Extremely Slow Deploy to NVME drives
-
@robbit The sg300 is a good enough switch. So lets rule out network infrastructure.
The 7050 most likely has a NMVe disk in it. So I’m pretty sure we can rule out the FOG server, so that kind of leaves the target computer.
I’m trying to remember if I’ve seen this issue before with nvme. I’m thinking yes (but I see a lot of things in the threads so I may be mixing up issues). The latest version of fog is 1.5.7.2 which addresses a few issues that was discovered after 1.5.7 was release. How did you install FOG, was it using the git method or tarball?
-
@george1421 said in Extremely Slow Deploy to NVME drives:
tarball
Tarbell. I went https://fogproject.org/download to download it. Installed it as Normal Server.

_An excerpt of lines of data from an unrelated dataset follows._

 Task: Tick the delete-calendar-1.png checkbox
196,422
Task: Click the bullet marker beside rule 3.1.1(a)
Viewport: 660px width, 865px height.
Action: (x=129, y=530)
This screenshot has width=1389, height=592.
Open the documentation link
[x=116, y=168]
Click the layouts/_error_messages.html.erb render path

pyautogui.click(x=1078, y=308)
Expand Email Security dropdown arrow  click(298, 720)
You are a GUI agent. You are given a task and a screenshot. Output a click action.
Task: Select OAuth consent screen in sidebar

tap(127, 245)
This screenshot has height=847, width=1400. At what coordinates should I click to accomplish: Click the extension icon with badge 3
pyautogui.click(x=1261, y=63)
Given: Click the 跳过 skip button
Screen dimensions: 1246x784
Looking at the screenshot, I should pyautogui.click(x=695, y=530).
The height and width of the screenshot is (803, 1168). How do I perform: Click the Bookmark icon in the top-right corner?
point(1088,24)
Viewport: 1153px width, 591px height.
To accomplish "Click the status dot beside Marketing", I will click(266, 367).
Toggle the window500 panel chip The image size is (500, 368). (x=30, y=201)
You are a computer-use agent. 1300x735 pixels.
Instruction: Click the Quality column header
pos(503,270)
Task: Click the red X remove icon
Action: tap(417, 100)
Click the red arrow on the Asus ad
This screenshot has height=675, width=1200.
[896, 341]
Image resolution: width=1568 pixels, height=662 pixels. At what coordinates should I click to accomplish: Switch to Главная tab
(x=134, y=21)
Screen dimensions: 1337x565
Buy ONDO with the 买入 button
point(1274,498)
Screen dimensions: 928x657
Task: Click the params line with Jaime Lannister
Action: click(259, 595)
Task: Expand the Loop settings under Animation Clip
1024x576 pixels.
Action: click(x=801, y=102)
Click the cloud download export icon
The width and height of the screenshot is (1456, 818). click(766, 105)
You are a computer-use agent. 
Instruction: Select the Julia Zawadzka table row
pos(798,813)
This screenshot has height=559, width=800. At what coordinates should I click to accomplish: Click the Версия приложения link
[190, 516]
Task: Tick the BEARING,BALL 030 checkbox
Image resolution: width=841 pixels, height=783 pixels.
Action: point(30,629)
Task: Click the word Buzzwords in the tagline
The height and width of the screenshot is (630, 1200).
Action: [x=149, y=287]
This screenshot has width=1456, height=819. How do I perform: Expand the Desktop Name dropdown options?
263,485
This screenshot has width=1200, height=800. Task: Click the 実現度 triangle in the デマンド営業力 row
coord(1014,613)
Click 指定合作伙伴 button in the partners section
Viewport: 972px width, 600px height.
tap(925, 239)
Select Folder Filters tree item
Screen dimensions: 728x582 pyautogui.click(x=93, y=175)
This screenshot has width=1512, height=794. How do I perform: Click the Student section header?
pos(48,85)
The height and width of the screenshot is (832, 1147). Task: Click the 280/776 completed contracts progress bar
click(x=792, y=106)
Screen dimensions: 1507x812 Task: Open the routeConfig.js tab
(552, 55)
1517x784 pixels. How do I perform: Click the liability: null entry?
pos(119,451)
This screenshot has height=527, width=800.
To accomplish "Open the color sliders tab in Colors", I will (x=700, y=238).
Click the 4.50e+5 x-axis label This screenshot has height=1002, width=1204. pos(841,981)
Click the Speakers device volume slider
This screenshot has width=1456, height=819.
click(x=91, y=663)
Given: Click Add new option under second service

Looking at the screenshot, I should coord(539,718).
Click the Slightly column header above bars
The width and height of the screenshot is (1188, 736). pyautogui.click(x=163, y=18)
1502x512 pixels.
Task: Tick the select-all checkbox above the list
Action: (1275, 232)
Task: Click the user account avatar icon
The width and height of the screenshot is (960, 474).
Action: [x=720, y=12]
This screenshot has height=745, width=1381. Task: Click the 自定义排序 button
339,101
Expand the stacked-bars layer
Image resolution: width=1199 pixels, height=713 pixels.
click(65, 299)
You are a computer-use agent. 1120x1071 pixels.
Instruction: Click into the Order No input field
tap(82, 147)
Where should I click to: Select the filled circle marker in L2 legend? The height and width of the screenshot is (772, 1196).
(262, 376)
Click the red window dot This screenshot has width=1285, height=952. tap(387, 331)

I forgot to mention, Fog is installed on a standard 3TB 3.5" HDD. The images are being stored under /images.
-
I’m not going to say this will fix the issue but lets setup the git method, because it will be easier to install future updates this way. FWIW the download method is the tarball way.
Run these commands.
sudo apt-get update && apt-get install git sudo -i git clone https://github.com/FOGProject/fogproject.git /root/fogproject cd /root/fogproject/bin ./installfog.sh
Just rerun through the installer, it will use the answer file you created on the first install. Hopefully that will bring you up to 1.5.7.2, if not we will need to switch to the development branch. But lets see if we can get to the right version this way.
FWIW when a new release comes out you would just switch to the /opt/fogproject directory and do a
git pull
then change to the bin directory and run the installfog.sh script again. No need to download and extract the updated tarball.That 3TB spinning hard disk won’t be a problem until you have 3-4 simultaneous unicast imaging running at the same time, then it will be the bottleneck in your fog server, with that single nic card being a close second.
-
Thanks for the screenshot. Looks like I don’t have apt-get on CentOS 7. Is there another alternative? It seems like I just need to get Git, right? Tried running yum install git but got a bunch of errors about mirror sites not available.
-
@robbit ok I just assumed since most people install ubuntu for some reason you had that. Let me translate it for centos (what I use)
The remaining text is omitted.